Nov 13, 2007
Here's a theory I have. I say that you might be able to avoid a duplicate content penalty by duplicating your content on another domain.Humour me for a moment, and consider the following argument before reaching for the back button.
Duplicate content
Duplicate content is loosely defined as being several copies of the same content in different parts of the web. It causes a problem when search engines spider all the copies, but only want to include a single copy in the search engine index to maintain relevancy.
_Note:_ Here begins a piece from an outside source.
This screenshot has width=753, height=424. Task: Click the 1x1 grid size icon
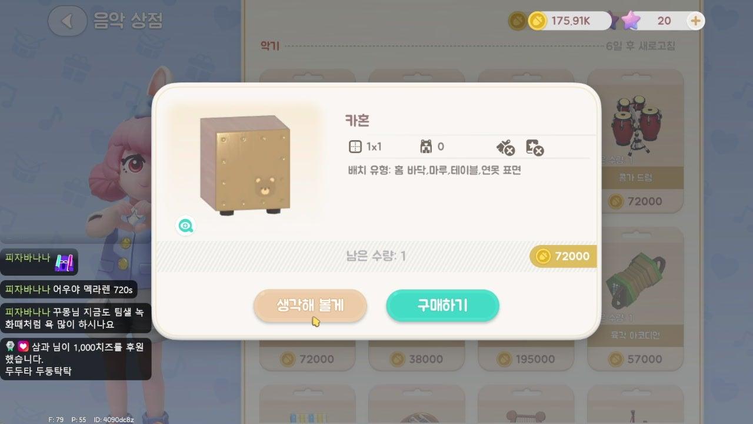(x=355, y=147)
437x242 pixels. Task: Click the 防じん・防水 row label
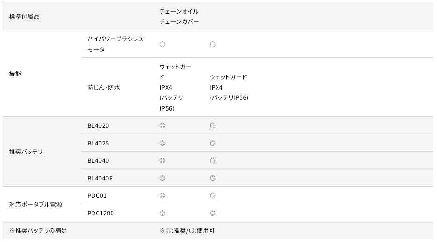104,87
Generally, all other copies of this 'duplicate' content are ignored in the search results, bunged into the supplemental index, or perhaps not even indexed at all.Doing the right thing
Fundamentally, search engines want to do the right thing and let the original author rank in the search engines for the content they wrote. We have just said that only one copy of the content can rank in the search engines, and search engines probably want this to be the original.When you search for something, and some Wikipedia content appears in the search results, you want to see the copy from wikipedia.org, not one of the thousands of copies of the content on various rubbish scraper sites.
I believe that search engines want to give the search result / traffic to the original author of the content.
Determining the original author of the content
Consider the following 4 copies of the same article on different domains. How is Google to know which is the original copy?
The above example shows 4 copies of the same content. The date indicates the date the content was first indexed, and the PageRank bar indicates, um, PageRank. Let's assume for this simplified example that PageRank is an accurate measure of link strength / domain authority / trust etc. The smaller pages pointing to each larger page represent incoming links from other websites.
- Document 1 was first indexed a couple of weeks after the other copies, so as a search engine you might decide that this is not the original because it wasn't published first.
- Documents 2 and 3 have the same good PR, were first indexed about the same time, and have the same number of incoming links.
- Document 4 was indexed slightly after documents 2 and 3, and it also has less PR and less links, so as a search engine you might conclude this is not the best copy to list either.
As a search engine, we are stuck deciding between document 2 and document 3 as to which is the original / best copy to list. At this point, Google is likely to take it's best guess and leave it at that, which will see the original author "penalised" on many occasions.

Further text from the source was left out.